-------- PROVIDED DATA --------

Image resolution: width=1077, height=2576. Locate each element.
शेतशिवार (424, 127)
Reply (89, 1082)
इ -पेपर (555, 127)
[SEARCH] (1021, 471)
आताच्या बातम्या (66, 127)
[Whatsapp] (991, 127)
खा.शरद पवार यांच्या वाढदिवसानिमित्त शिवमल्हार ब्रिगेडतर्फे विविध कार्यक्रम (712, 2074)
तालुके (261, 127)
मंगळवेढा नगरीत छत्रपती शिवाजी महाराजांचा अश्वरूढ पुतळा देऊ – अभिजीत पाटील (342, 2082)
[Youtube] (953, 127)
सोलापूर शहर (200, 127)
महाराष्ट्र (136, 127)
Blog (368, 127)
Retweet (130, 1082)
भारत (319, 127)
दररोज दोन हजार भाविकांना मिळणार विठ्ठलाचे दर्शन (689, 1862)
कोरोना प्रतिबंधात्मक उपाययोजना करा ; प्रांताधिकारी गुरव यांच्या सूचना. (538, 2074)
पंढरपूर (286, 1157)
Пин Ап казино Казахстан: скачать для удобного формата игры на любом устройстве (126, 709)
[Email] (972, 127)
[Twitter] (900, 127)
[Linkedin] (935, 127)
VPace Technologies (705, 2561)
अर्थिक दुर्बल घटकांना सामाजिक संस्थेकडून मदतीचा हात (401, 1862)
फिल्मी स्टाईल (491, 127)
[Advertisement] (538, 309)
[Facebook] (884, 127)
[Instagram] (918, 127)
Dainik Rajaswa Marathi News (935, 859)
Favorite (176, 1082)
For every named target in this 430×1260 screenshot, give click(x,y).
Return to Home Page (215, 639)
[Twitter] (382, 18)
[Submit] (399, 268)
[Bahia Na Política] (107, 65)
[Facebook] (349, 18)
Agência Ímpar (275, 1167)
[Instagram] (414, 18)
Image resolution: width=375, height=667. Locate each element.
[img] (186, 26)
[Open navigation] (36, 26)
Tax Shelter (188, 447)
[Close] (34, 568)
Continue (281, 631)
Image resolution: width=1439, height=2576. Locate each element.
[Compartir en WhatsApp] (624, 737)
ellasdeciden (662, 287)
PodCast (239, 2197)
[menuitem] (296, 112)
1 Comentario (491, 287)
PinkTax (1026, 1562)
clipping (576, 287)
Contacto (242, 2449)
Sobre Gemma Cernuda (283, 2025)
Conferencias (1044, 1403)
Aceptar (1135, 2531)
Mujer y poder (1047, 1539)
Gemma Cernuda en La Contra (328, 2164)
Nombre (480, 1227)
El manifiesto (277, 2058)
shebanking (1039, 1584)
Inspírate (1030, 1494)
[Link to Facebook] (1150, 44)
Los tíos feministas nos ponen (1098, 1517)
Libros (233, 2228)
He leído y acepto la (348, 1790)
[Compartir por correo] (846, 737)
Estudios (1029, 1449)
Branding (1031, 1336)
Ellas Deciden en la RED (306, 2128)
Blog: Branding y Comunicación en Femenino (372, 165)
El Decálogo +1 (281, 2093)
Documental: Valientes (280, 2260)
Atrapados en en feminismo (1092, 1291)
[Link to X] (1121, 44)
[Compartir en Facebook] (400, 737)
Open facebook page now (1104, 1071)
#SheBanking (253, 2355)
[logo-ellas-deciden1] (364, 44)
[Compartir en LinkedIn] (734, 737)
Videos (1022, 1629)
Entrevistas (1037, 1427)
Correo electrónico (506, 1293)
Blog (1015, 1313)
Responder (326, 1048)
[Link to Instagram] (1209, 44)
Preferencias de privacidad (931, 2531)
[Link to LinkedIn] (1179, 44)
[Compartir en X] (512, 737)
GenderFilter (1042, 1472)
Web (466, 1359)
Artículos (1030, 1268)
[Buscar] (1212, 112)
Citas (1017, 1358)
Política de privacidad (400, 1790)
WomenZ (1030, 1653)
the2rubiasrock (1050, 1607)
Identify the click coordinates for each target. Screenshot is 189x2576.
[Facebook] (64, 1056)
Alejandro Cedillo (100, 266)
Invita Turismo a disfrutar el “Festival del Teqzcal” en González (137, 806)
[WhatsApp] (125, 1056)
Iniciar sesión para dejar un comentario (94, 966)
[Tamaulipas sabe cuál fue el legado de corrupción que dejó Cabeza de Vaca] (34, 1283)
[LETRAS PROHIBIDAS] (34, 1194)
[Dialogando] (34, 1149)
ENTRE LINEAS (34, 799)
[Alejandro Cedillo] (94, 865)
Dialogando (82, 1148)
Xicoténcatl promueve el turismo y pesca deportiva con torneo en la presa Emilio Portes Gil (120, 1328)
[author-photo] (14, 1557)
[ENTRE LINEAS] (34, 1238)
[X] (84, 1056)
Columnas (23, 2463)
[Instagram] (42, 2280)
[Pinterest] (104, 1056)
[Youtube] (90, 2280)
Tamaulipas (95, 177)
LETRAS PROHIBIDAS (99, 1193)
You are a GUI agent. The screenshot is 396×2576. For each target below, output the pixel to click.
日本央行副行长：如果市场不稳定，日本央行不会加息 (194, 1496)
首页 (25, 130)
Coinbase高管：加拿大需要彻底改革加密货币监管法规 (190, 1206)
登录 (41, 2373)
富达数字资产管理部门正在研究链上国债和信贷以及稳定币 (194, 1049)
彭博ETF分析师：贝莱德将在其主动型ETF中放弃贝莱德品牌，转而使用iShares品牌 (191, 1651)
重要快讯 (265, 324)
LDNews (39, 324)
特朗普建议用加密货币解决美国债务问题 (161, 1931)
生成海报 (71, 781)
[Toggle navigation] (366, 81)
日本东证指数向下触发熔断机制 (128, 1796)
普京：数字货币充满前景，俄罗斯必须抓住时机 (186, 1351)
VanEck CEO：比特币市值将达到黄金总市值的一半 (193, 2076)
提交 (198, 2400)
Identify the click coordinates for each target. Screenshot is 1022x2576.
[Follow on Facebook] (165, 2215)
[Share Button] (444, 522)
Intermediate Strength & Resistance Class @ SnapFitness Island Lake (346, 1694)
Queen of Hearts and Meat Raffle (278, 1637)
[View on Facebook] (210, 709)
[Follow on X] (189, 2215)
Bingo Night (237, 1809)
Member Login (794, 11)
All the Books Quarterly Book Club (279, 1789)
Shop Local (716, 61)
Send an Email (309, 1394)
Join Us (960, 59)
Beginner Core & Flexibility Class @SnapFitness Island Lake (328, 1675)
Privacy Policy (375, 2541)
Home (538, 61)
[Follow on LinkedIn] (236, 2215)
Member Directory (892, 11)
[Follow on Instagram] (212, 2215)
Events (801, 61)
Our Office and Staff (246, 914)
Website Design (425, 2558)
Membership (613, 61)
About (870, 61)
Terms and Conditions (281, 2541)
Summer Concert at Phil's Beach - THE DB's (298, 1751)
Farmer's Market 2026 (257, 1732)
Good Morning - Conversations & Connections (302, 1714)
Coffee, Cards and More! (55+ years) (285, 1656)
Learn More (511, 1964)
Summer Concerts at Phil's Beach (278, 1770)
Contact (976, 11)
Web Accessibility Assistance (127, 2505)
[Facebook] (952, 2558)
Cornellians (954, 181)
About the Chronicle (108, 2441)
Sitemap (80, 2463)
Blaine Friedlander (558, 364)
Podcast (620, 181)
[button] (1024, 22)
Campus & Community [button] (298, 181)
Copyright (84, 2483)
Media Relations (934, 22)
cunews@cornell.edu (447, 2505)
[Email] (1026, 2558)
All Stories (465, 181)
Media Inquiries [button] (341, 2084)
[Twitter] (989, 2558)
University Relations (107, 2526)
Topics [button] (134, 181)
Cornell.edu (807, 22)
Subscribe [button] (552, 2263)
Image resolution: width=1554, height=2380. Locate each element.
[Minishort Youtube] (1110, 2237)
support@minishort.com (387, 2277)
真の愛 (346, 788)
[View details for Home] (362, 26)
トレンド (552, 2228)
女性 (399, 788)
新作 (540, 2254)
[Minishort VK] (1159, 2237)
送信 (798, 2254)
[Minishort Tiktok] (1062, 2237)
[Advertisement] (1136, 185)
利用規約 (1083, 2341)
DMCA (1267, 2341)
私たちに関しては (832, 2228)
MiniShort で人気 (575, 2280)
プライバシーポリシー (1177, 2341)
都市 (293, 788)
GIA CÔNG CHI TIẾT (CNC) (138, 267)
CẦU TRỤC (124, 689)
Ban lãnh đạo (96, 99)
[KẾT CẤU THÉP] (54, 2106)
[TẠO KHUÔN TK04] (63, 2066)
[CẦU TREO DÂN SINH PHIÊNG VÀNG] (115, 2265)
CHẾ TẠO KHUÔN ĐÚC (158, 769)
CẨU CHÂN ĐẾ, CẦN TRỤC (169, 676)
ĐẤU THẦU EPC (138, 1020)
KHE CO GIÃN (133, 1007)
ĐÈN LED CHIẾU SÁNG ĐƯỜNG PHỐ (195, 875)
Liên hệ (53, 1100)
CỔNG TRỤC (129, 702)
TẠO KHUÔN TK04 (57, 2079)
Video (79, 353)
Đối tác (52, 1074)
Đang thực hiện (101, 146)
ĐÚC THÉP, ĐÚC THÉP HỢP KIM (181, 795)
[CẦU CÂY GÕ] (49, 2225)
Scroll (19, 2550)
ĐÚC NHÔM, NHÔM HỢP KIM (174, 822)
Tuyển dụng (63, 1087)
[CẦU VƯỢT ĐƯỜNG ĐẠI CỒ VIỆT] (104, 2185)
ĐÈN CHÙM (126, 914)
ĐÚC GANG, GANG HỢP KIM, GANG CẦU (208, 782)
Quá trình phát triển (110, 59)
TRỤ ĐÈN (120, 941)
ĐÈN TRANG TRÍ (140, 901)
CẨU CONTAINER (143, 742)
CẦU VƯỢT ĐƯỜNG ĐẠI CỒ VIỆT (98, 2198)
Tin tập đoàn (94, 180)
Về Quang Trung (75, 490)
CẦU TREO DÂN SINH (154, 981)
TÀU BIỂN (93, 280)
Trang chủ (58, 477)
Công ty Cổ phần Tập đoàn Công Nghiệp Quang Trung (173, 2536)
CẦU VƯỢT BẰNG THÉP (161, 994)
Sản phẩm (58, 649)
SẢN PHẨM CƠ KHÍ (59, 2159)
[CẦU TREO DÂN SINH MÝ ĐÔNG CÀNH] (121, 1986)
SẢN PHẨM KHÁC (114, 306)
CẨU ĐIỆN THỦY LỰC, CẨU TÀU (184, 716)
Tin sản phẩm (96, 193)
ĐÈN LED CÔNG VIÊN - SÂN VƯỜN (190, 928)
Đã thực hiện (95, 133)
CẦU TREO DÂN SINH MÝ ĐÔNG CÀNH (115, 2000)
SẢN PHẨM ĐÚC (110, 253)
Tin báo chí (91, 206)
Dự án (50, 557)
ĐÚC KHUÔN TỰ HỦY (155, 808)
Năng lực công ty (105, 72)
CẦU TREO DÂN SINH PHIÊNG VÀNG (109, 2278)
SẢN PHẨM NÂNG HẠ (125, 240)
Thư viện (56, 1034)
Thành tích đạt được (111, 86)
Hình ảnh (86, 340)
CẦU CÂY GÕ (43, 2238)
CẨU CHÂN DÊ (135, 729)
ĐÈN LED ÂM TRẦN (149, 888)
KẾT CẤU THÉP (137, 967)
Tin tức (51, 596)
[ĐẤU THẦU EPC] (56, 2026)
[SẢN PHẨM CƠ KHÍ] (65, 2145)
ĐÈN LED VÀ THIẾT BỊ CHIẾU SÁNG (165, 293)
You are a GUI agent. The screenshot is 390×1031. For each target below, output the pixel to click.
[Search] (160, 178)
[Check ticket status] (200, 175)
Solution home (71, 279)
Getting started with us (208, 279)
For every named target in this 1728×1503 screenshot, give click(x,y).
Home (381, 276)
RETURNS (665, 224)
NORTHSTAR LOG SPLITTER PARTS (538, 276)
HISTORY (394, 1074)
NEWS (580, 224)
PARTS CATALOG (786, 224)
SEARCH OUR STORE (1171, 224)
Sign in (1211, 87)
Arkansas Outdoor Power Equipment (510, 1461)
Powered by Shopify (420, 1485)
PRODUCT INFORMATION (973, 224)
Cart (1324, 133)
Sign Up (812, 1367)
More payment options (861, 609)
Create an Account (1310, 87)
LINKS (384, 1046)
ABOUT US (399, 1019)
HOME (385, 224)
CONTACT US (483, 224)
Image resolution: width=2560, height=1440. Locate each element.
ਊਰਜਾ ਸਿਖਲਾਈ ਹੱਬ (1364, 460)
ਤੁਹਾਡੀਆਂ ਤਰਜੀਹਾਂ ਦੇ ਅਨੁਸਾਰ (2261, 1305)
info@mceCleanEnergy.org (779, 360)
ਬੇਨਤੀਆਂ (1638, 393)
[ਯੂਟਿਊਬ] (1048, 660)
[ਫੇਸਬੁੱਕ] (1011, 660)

--------

Among the entries above, the lines between the ones containing "Our Office and Staff (246, 914)" and "利用規約 (1083, 2341)", inclusive, are to be transcribed exactly. No other line is to be given.

→ **ANSWER TO THE EXERCISE**:
Our Office and Staff (246, 914)
Website Design (425, 2558)
Membership (613, 61)
About (870, 61)
Terms and Conditions (281, 2541)
Summer Concert at Phil's Beach - THE DB's (298, 1751)
Farmer's Market 2026 (257, 1732)
Good Morning - Conversations & Connections (302, 1714)
Coffee, Cards and More! (55+ years) (285, 1656)
Learn More (511, 1964)
Summer Concerts at Phil's Beach (278, 1770)
Contact (976, 11)
Web Accessibility Assistance (127, 2505)
[Facebook] (952, 2558)
Cornellians (954, 181)
About the Chronicle (108, 2441)
Sitemap (80, 2463)
Blaine Friedlander (558, 364)
Podcast (620, 181)
[button] (1024, 22)
Campus & Community [button] (298, 181)
Copyright (84, 2483)
Media Relations (934, 22)
cunews@cornell.edu (447, 2505)
[Email] (1026, 2558)
All Stories (465, 181)
Media Inquiries [button] (341, 2084)
[Twitter] (989, 2558)
University Relations (107, 2526)
Topics [button] (134, 181)
Cornell.edu (807, 22)
Subscribe [button] (552, 2263)
Image resolution: width=1554, height=2380. Locate each element.
[Minishort Youtube] (1110, 2237)
support@minishort.com (387, 2277)
真の愛 (346, 788)
[View details for Home] (362, 26)
トレンド (552, 2228)
女性 (399, 788)
新作 (540, 2254)
[Minishort VK] (1159, 2237)
送信 (798, 2254)
[Minishort Tiktok] (1062, 2237)
[Advertisement] (1136, 185)
利用規約 (1083, 2341)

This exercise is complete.